クレジットカードのタッチ決済で公共交通を利用できる「オープンループ」が、日本でも地方を主体に広がりつつある。「Suica」などFeliCaベースの交通系ICカードが広く利用されている日本で、オープンループを導入する理由はどこにあるのか、また公共交通系電子マネーと競合はしないのか。三井住友カードが2022年8月2日に開催したシンポジウムの内容から探ってみよう。
オープンループの導入メリットとは
日本の公共交通機関では「Suica」に代表されるFeliCaベースの交通系ICカードが広く普及しているが、ここ最近徐々に、クレジットカードのタッチ決済で公共交通を利用できる「オープンループ」を導入するケースが増えているようだ。
ただ現時点において、都市部に住んでいる人がオープンループの存在を肌で感じることはほとんどないだろう。なぜなら日本でオープンループの導入を始めているのは主に地方のバス・鉄道会社などであり、まだ実証実験段階というところも少なくないからだ。

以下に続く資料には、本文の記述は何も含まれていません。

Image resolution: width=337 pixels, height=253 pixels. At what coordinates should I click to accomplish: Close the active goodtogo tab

とはいえオープンループの導入に積極的に動いている企業は増えつつあり、今後国内市場での存在感を急速に高めてくる可能性も十分考えられる状況となってきた。そうしたこともあってか日本でオープンループの導入に積極的な取り組みを見せている三井住友カードは、2022年8月2日に「stera transitシンポジウム2022 summer」というイベントを開催。同社が展開するクレジットカードのタッチ決済を活用した公共交通機関向けソリューション「stera transit」に関する取り組みをアピールしていた。

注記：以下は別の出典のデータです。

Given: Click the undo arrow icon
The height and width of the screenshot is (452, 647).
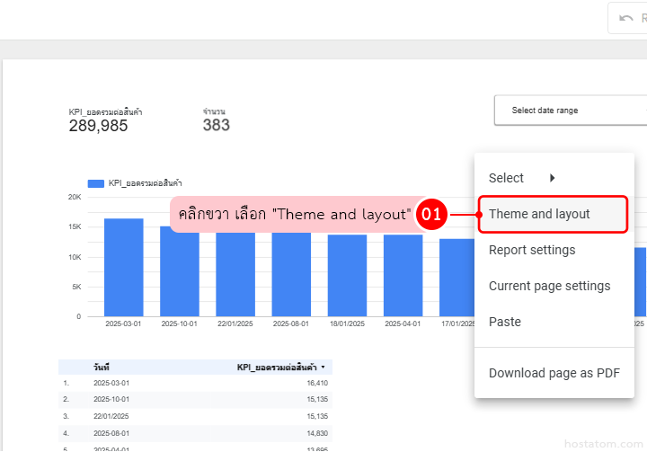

日本ではFeliCaベースの電子マネーやQRコード決済が広まったこともあって存在感はまだ小さいが、2020年の東京オリンピック・パラリンピックの開催に合わせて米Visa(ビザ)がタッチ決済を積極的に展開したこともあり、クレジットカードのタッチ決済が利用できる店舗が徐々に増えてきている。一方で海外ではNFCを用いたクレジットカードのタッチ決済の普及が急速に進んでおり、それを公共交通に用いる動きが加速しているという。
クレジットカードを公共交通に用いるメリットは、1つに普段用いているクレジットカードをかざすだけで電車やバスなどに乗れる利便性が挙げられる。もちろんスマートフォンによるタッチ決済の利用も可能だ。三井住友カードの説明によると他にもメリットがいくつかあり、その代表例となるのが運賃を柔軟に設定できることだ。
オープンループの料金請求は1日単位で後からまとめて処理されるため、どれだけ乗車しても一定以上の金額を請求しないよう上限を設定したり、商品の購入などと合わせて割引やキャッシュバックをしたりするなど、都度支払いの交通系ICカードとは違った料金設定ができる。それゆえ周遊チケットに類する仕組みや、各地域の店舗や他の公共機関などと連携した割引などが実現しやすいのだという。